### Descrição da tarefa:
Explique, com base no texto sobre a capela do Viso, por que razão se diz nele que, até ao casamento, não se "ia" à Festa do Viso, mas se "estava" nela.

### Texto fornecido:
##########

9 de agosto de 2022

A capela do Viso e outras memórias


Costumo dizer que, até ter casado, eu não ia à Festa do Viso; eu estava na Festa do Viso, já que ali nasci e cresci, mesmo encostadinho à capela e ao arraial. Por conseguinte, são muitas e remotas as memórias ligadas à festa, àquele bonito lugar e aos pormenores e singularidades de outros tempos, que naturalmente foram mudando com o correr dos anos. A própria fotografia, acima, de 1969, evidencia algumas coisas mudadas, sobretudo as árvores, as acácias, que já desapareceram.

A capela, é certo, continua imutável no mesmo sítio, desde que foi edificada por 1869, mas também ela foi sofrendo obras, sobretudo de conservação, umas mais ligeiras, outras mais profundas. Estas, as mais significativas, do que tenho memória ocorrerem em 1969, à passagem do centenário da edificação, com obras de decoração interiores, de trolharia, carpintaria, pintura e douramento os altares, requalificação do tecto e aplicação de azulejo na fachada principal incluindo o revestimento da fachada princiapl com azulejos em tom creme e integrando painéis das figuras da Senhora da Boa Fortuna e de Santo António, e ainda a construção do arco sineiro. 

Mas também, quanto a obras profundas, mesmo estruturais, mais tarde, em 2003, foi feita a requalificação ou mesmo substituição total da cobertura e destapamento do pavimento em soalho ficando com o interessante pavimento original em lajes de pedra do Monte de Mó. Ainda a reformulação do coro e construção de escada interior, facilitando o serviço. De registar melhoramentos como a instalação de bancos, a colocação do relógio com amplificação, etc.

Depois disso foram sendo dadas umas pinturas ligeiras, ainda o levantamento do arco sineiro para acomodar o automatismo dos toques, mas o certo é que neste momento a capela está de novo a precisar de obras de conservação, sobretudo ao nível das vedações na cobertura e nos rebocos interiores, que se apresentam vergonhosamente em mau estado e aspecto.

##########

### Material fornecido:

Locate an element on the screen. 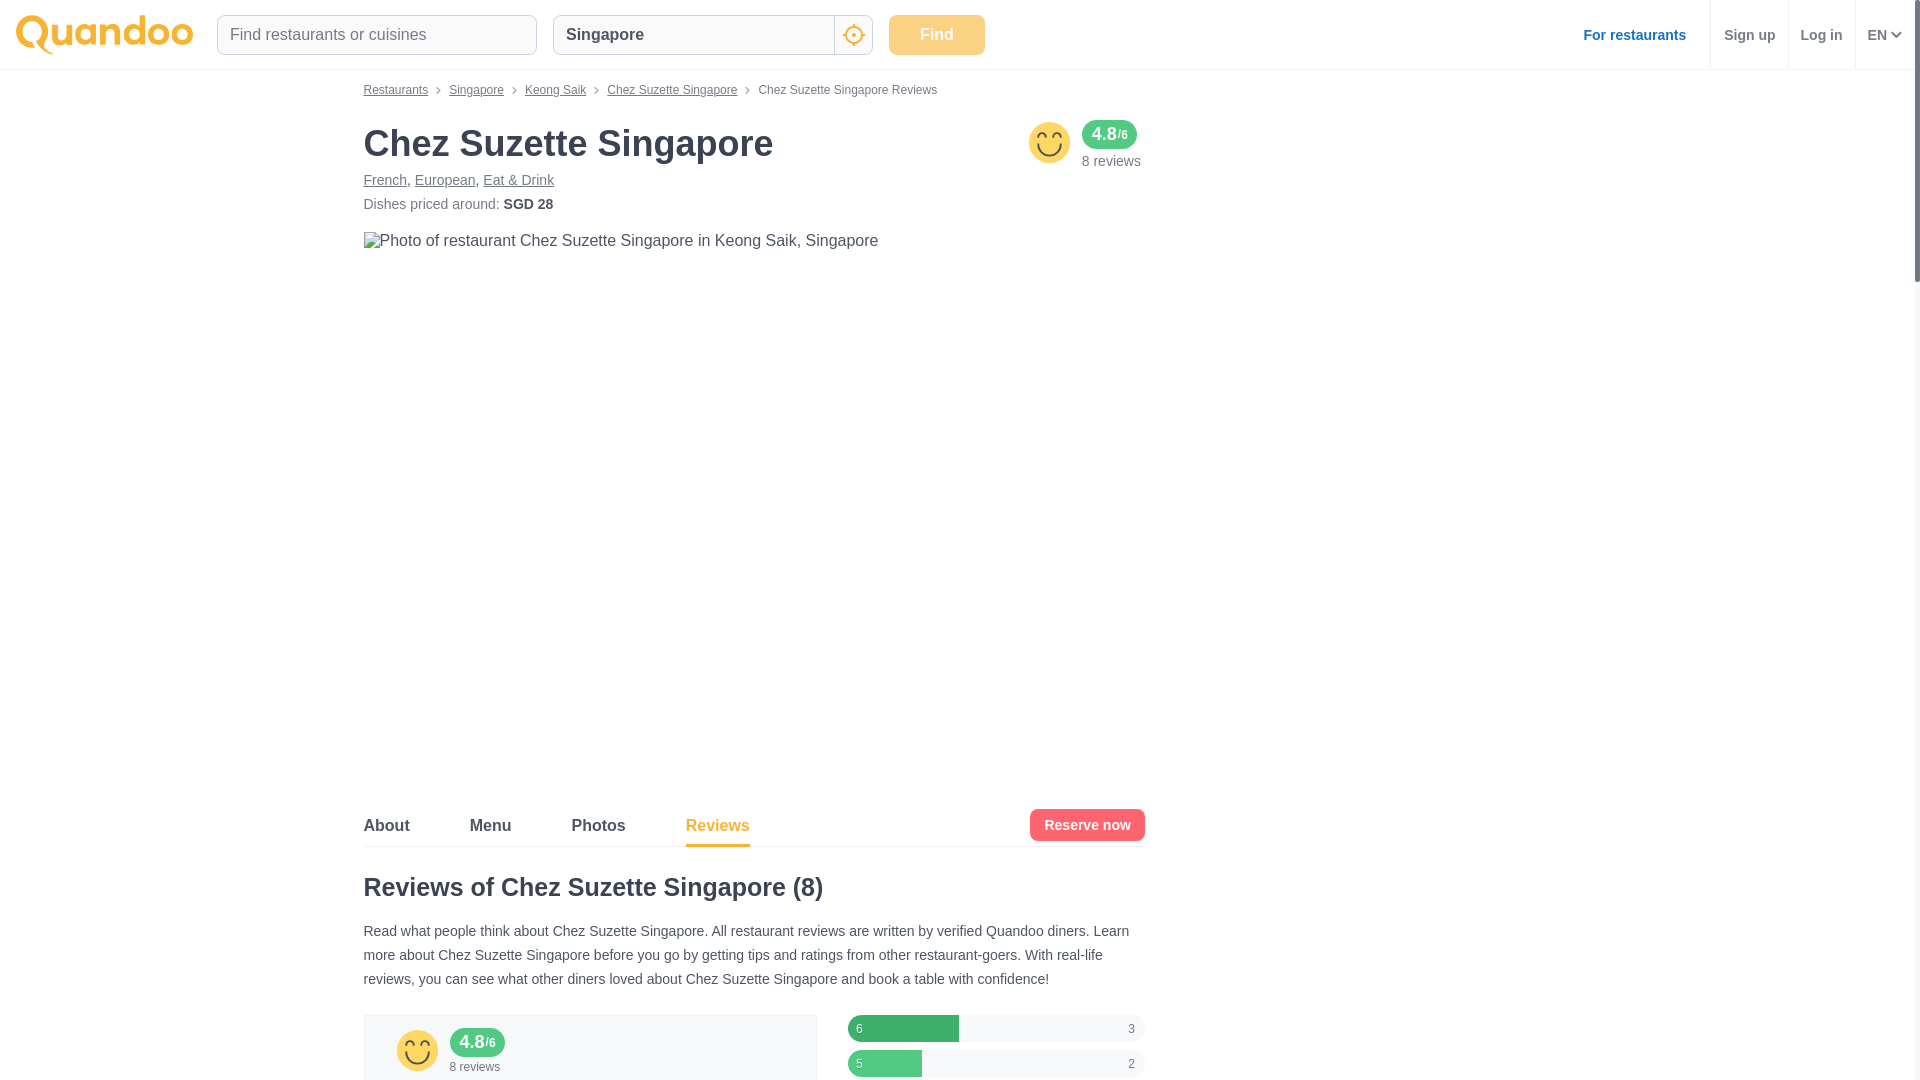  8 reviews is located at coordinates (1111, 160).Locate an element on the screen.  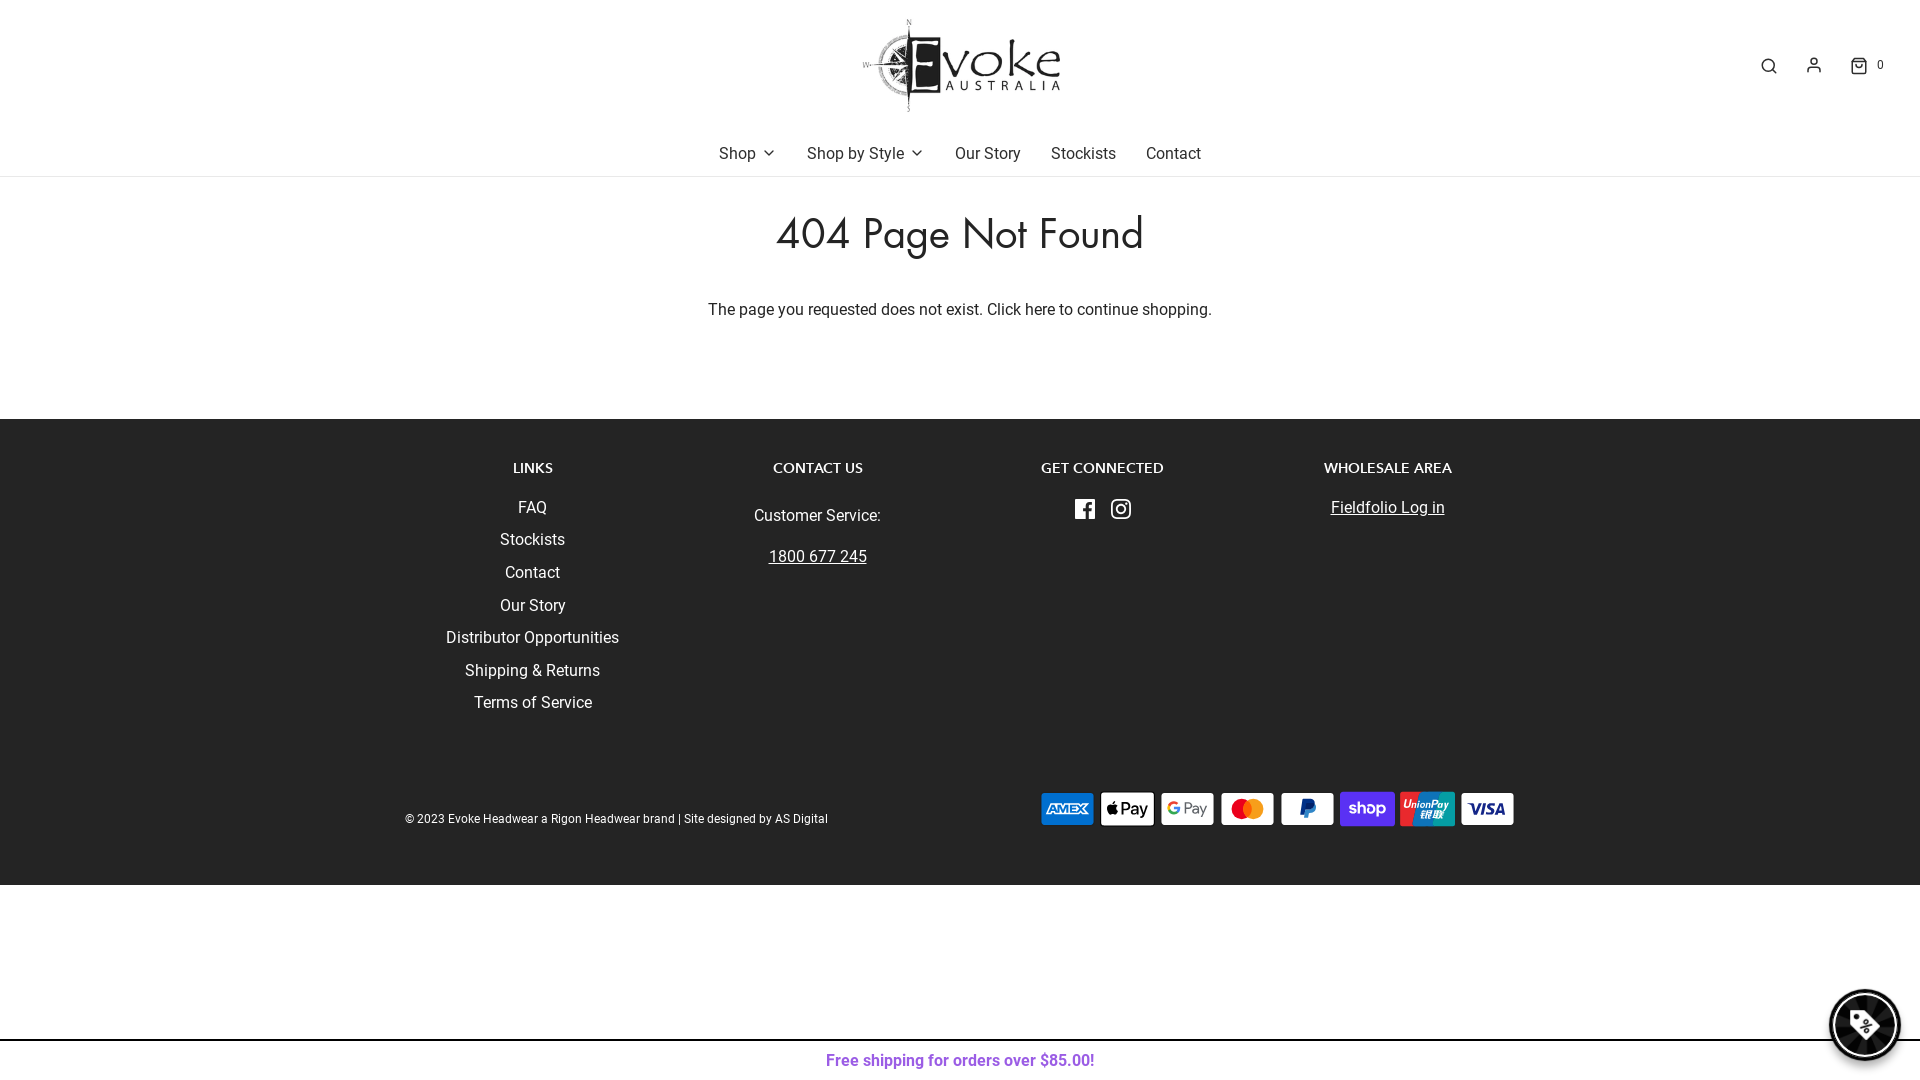
Rigon Headwear is located at coordinates (596, 819).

##########

### Resultado final:
Porque quem escreve nasceu e cresceu naquele lugar, mesmo encostado à capela e ao arraial. Por isso, a festa acontecia à sua porta e não era preciso deslocar-se até ela.